I think that Jerry McGuire thing is kinda wrong. I mean, you shouldn't need other people to complete you. Its like saying that you'll never be totally happy if you're not with someone. you should be happily contented with yourself before you commit... right? You shouldn't need anyone to complete you! The only person you who can complete you is yourself... or jesus but, he's not exactly counted.
thought #4
If you love a person deeply but he/she constantly hurts you, when do you say enough is enough?
Real hardcore hopeless romantics would probably say never. :)
Wishes
I wish i was a hardcore hopeless romantic. i wish i wasn't so cynical. i wish you were everything i wanted. i wish you were everything i needed. i wish it was the right time for you and me. i wish i didn't have to constantly convince myself that this is right. i wish you were with her because i'm sure she can make you happy.

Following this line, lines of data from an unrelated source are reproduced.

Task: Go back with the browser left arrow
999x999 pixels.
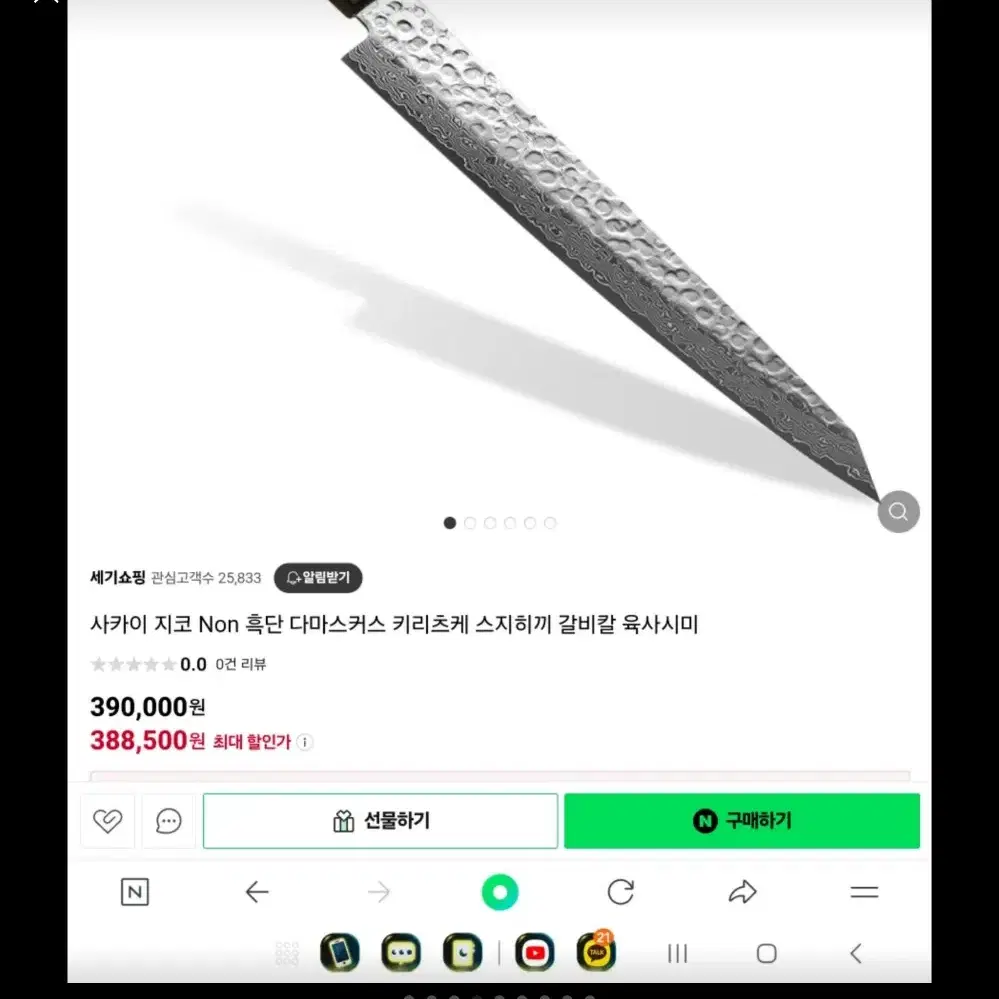Action: point(257,891)
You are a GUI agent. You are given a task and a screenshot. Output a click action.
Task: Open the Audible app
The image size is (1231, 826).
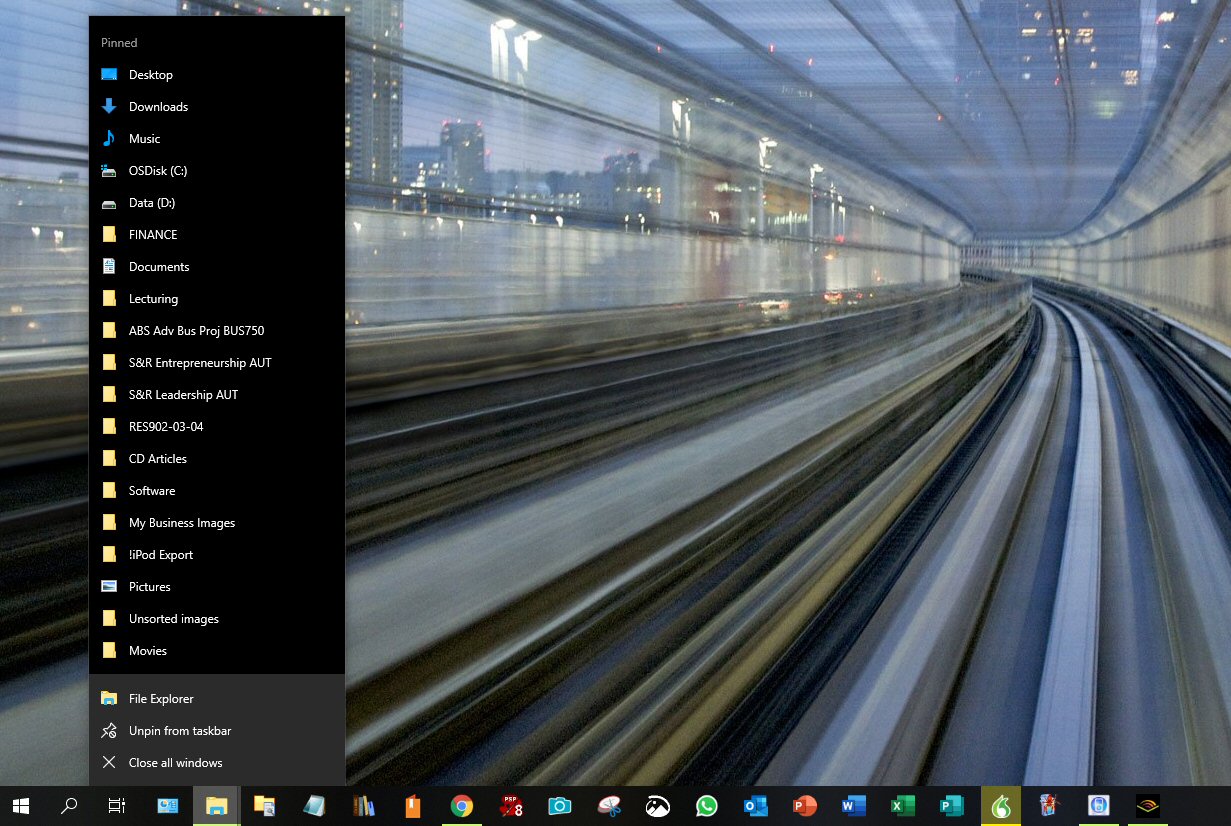[x=1146, y=806]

when you grow up, will you be the saviour of the broken, the beaten and the damned?
12:47 AM
Tuesday, May 10, 2005
Okay... I'm starting to get irritated by things that have been written in other chatterboxes. They went from moderate to harsh.;p
I will defend myself only once since I have better things to do. I don't give a fuck if you're not reading this or not. :)
Otay! Here goes...
How dare you speak like you know every fucking thing that's going on between me and him. Before you fucking judge, maybe you'd want to know all the details first.
I admit that I haven't exactly been perfect but how dare you say that I don't communicate with him and shit? Do you even fucking know me? How could you automatically say that I don't like someone? Can you read my fucking thoughts? Are you psychic? Have I ever talked to you? Life isn't filled with sunshine bitch. There are other things in my life that are far more important. Things that should be given more attention to than some high school fling. (Not saying that high school flings shouldn't be given attention. ;p) Unfortunately, my life is a little bit more complicated than you think.

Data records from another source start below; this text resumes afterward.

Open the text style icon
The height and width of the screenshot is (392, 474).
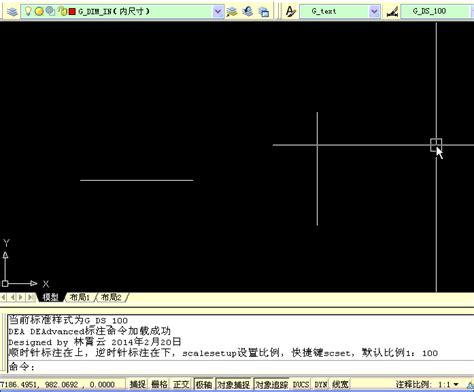click(x=291, y=12)
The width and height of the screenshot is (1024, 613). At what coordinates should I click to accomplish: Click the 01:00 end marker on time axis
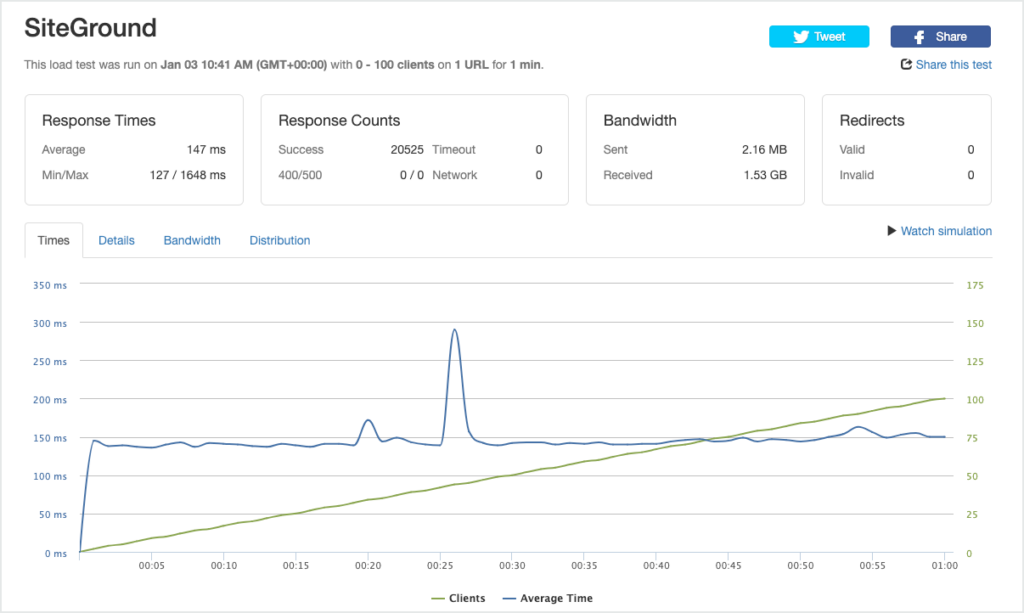[x=944, y=565]
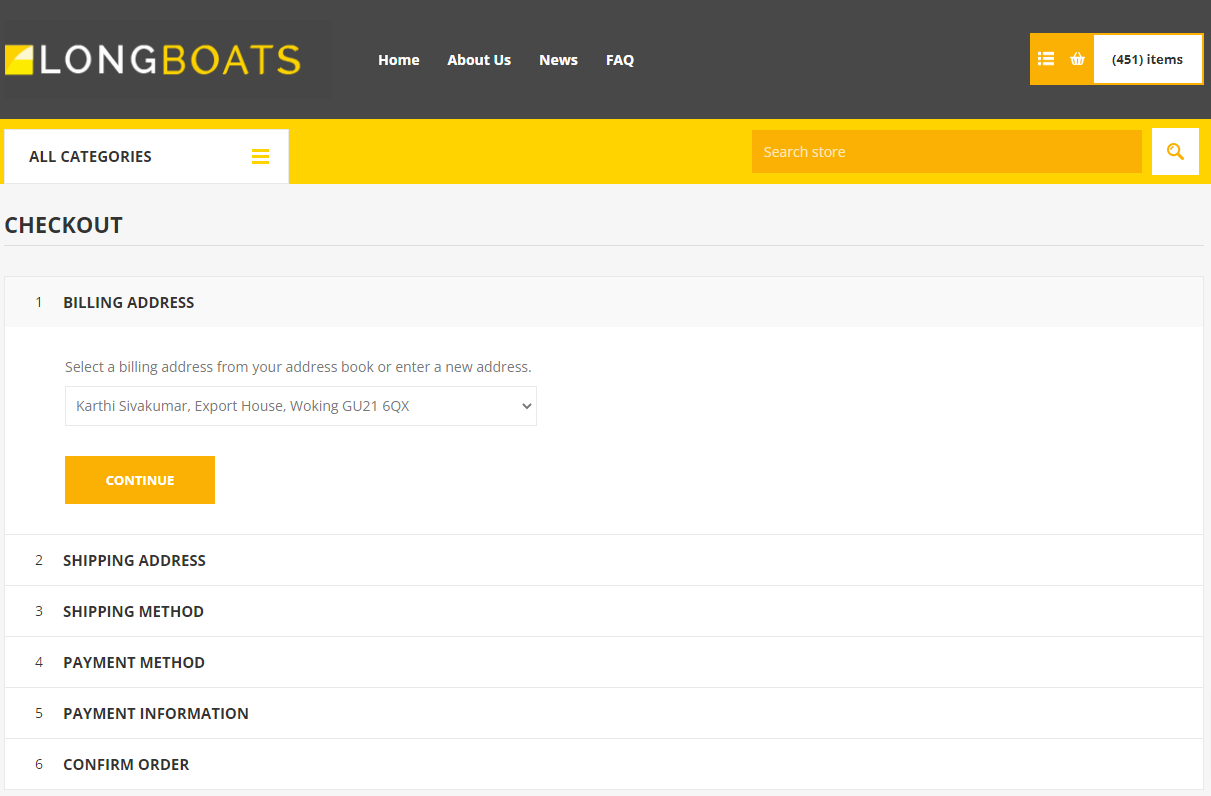
Task: Open the shopping basket icon
Action: click(x=1078, y=59)
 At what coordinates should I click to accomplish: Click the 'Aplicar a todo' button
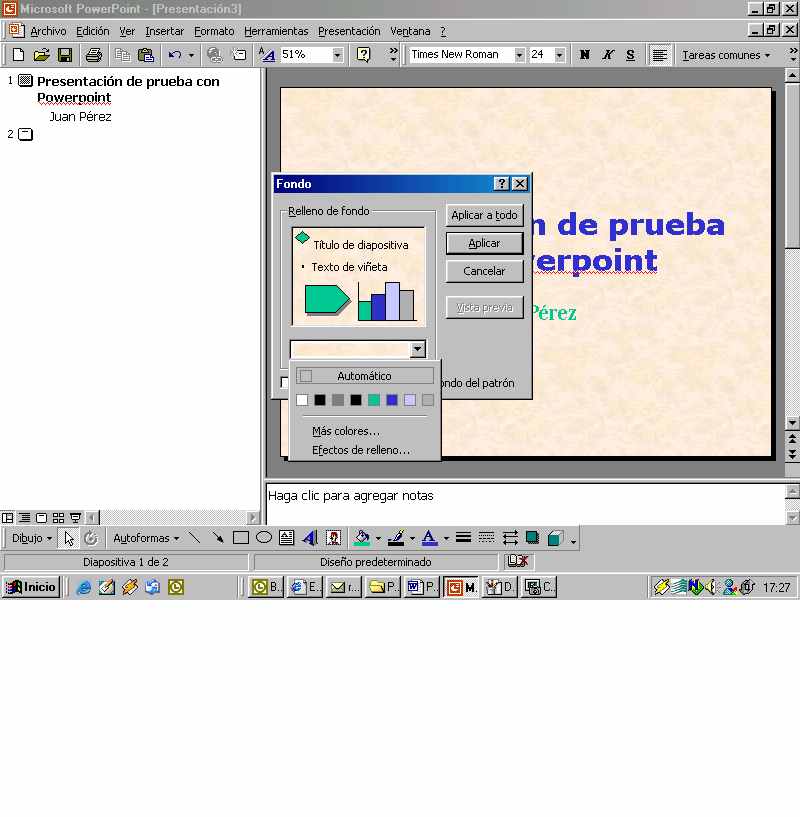tap(484, 215)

There are two sides to a story bitch. Maybe you should learn that before you go around typing bullshit around. Oh yeah, and may I just introduce to you these things called e-mails? I mean, though I must admit that your plans are brilliant, showing everybody that you're planning to ruin someone's relationship is so unbecoming. Maybe next time, you'd want to do that privately. Just an advice. :)

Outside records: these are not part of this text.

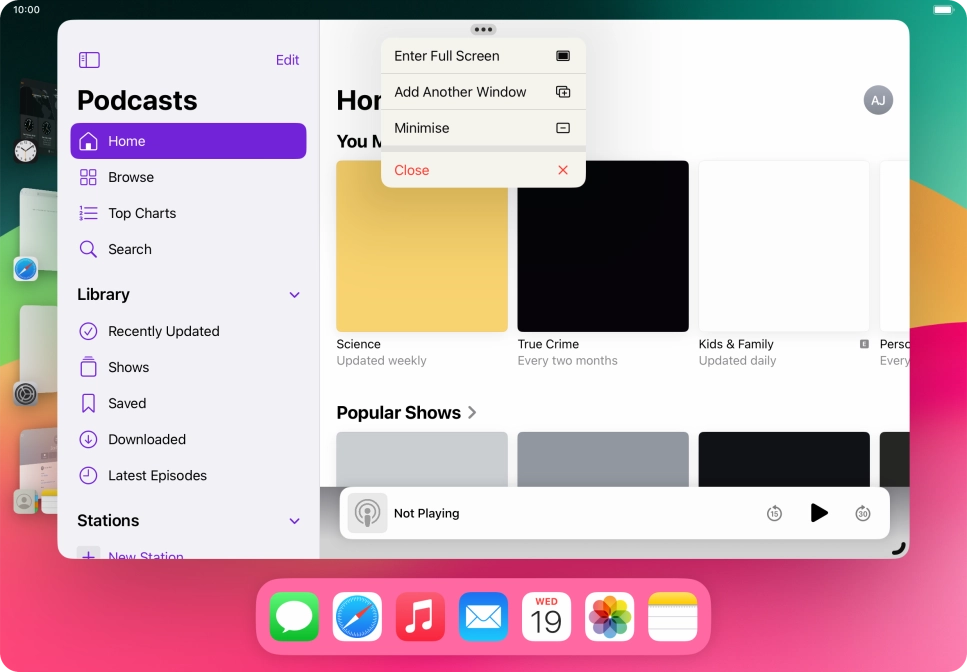Image resolution: width=967 pixels, height=672 pixels.
Task: Skip forward 30 seconds
Action: (x=863, y=513)

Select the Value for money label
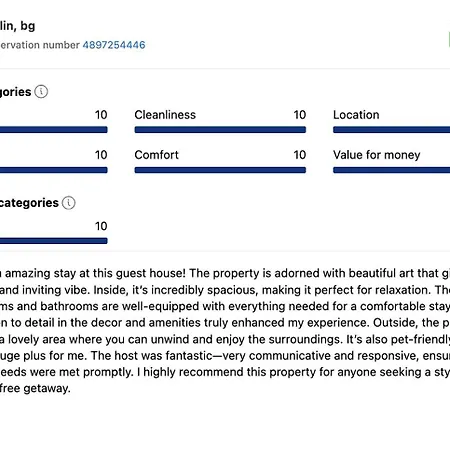376,155
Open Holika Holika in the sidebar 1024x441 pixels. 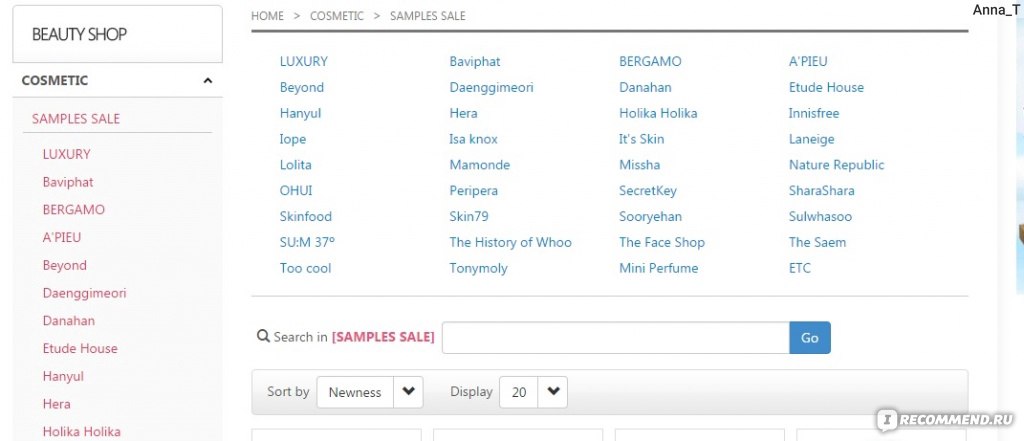tap(82, 431)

Grabe. You're so good at judging people. Imagine how other people would fucking judge you. I mean, I may be distant and very much discreet but at least I don't devote so much time in convincing people to rekindle past relationships with someone who is currently in a relationship. I don't go around plotting to break people apart.
Oh... One last thing! If you're so concerned about your friend then why don't you just advice him to break it off? If you guys are so tight that he tells you everything, shouldn't he value your judgment?
when you grow up, will you be the saviour of the broken, the beaten and the damned?
8:34 PM
this sucks... i accidentally plugged my supposed to be "secret" blog in our conference a while ago. i defeated the purpose of the whole thing. so now i'm forced to let go of my dreams to have a super honest, truthful and private blog. hmm... i don't really care if i have a secret blog thing or whatever. hahaha! actually, i don't fully understand the concept of a secret blog. i only made one 'cause diane was challenging me to find her secret blog and i thought it might be fun to make other people do the scavenger hunt thing for my blog. so labo!
when you grow up, will you be the saviour of the broken, the beaten and the damned?